04 and 05 Interpreting Genomic Data

What is a Variant Call File (VCF), and what information does it contain?

A Variant Call File (VCF) indicates variations in the genome between individuals. It lists variants, often specifying changes like "on chromosome 1, position 10177, there should be an 'A' but an 'AC' is present". This file is used to list variants related to a disease, provided the information is not too extensive for a computer to handle.

What is the primary goal of filtering mutation lists in genomic data analysis?

The primary goal of filtering mutation lists is to identify which specific variant is the causative one for a disease. This process relies on prior knowledge and involves asking several key questions about the variants.

How is "functionality" considered when filtering variants to find a causative one?

Regarding functionality, a key question is whether the variant causes a change in function. Non-functional variants, such as non-coding and synonymous variants, are often filtered out early in the process, leaving primarily exons and coding regions for further analysis.

How is "frequency" used as a criterion for filtering variants, and what role do databases play?

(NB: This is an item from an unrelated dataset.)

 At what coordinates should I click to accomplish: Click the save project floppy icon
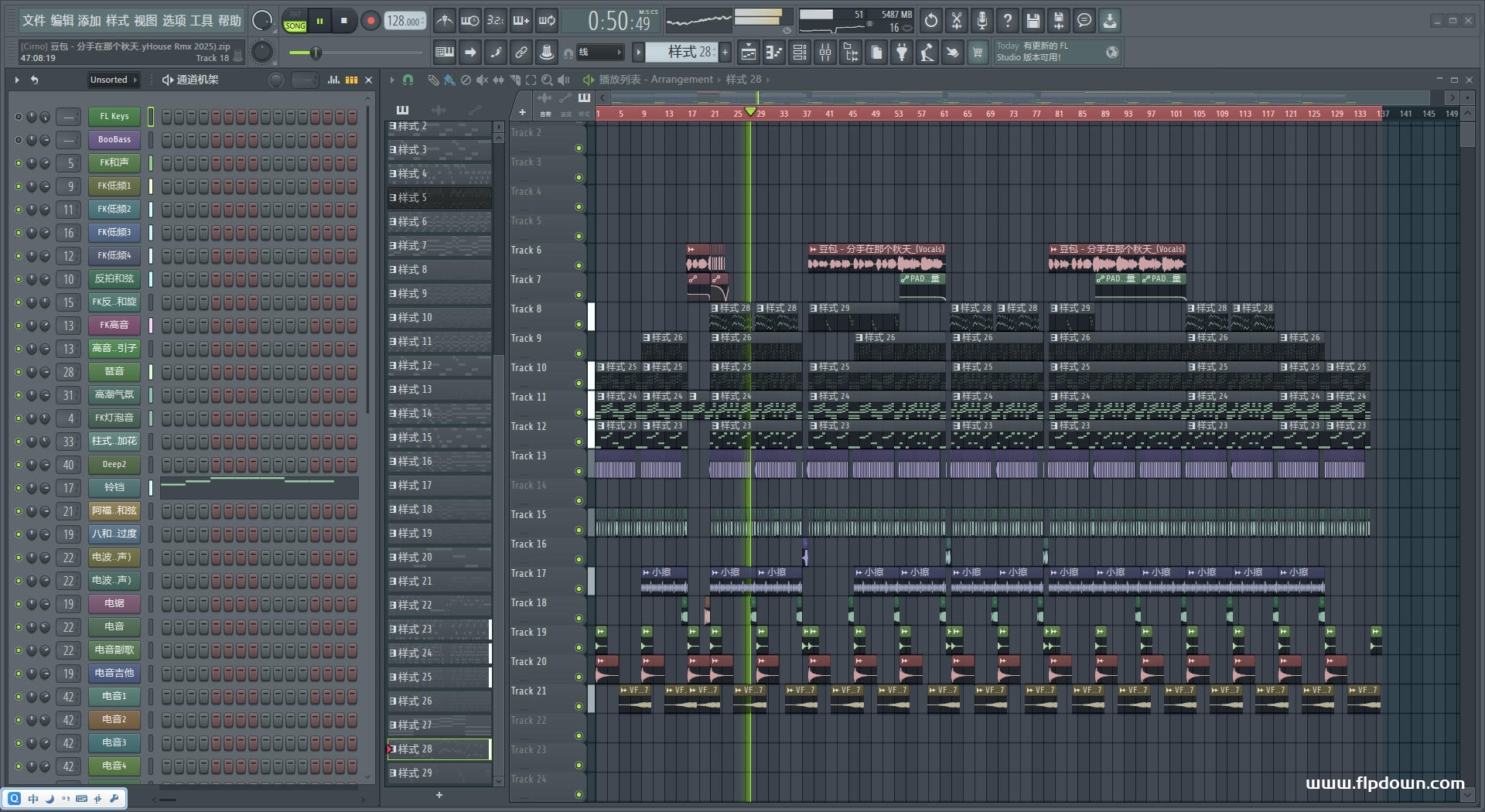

When considering frequency, one asks if the variant's frequency in the population is comparable to the disease prevalence. Databases are utilized to determine population frequencies, and it's noted that frequencies can differ across various populations. If a variant causes a rare disease, it is expected to be a rare variant in the population.

How do "zygosity" and "mode of inheritance" help in identifying a causative variant?

The zygosity of the variant (e.g., homozygous or heterozygous) is checked to see if it aligns with the known mode of inheritance for the condition, such as autosomal recessive, autosomal dominant, or X-linked.

What role do "patients vs. controls" and "family occurrence" play in identifying a causative variant?

A causative variant should be found only in patients having the condition and not in controls. Additionally, it's considered whether the variant is found in only one family or in multiple, unrelated families.

Explain how "segregation with disease" is used to identify a causative variant.

To identify a causative variant, it must segregate (track) with the disease within the family. This means all affected individuals within the family should possess the same genotype for the variant, while all unaffected individuals should have a different genotype.

What additional factors, "biological fit" and "incomplete penetrance," are considered when identifying causative variants?

It's important to consider if the variant fits with the known biology of the disease. Incomplete penetrance is also a factor, occurring when some patients exhibit the condition and symptoms while others with the same variant do not.

Describe the typical variant classification system.

Variants are commonly classified using a 5-tier system: Pathogenic, Likely pathogenic, Variant of uncertain significance, Likely benign, and Benign. It's important to note that not all coding variants, loss-of-function variants, or rare variants necessarily cause disease.

Outline the first three steps for finding a pathogenic variant in a mitochondrial disease case using genomic sequencing.

1. Genome Focus: Filter the data to focus specifically on the mitochondrial genome. 2. Quality Control: Remove data that is of low quality or has low coverage. 3. Variant Presence: Keep only variants present in affected individuals and absent in unaffected individuals.

What are the final steps in filtering for a pathogenic variant in a mitochondrial disease case after initial QC and presence checks?

4. Remove Synonymous Variants. 5. Remove Frequent Variants. 6. Database Check for known disease associations.

List the methods used to confirm a potential pathogenic variant after identification.

• Case-control and population studies - Protein work (expression studies, functional assays) - Co-segregation studies (preferably in unrelated families) - iPSC and organoid studies - Model organism studies

What are "Incidental Findings" (IFs) in genomics?

Incidental Findings (IFs) are "other variants" discovered during genomic analysis that are not directly related to the primary reason for sequencing but may still possess clinical significance.

What are the key considerations for returning Incidental Findings (IFs) to individuals?

• Burden of knowledge - Potential for life-altering decisions - Impact on family - Effect on insurability and employability

Under what conditions should Incidental Findings (IFs) be returned to research subjects?

IFs should be returned if: - They are scientifically valid and confirmed - They have health implications - A clear course of action is available

What is "Variant Reclassification"?

Variant reclassification is the process of updating a variant’s classification (e.g., from pathogenic to benign or vice versa) based on new data, meaning classifications are not permanent.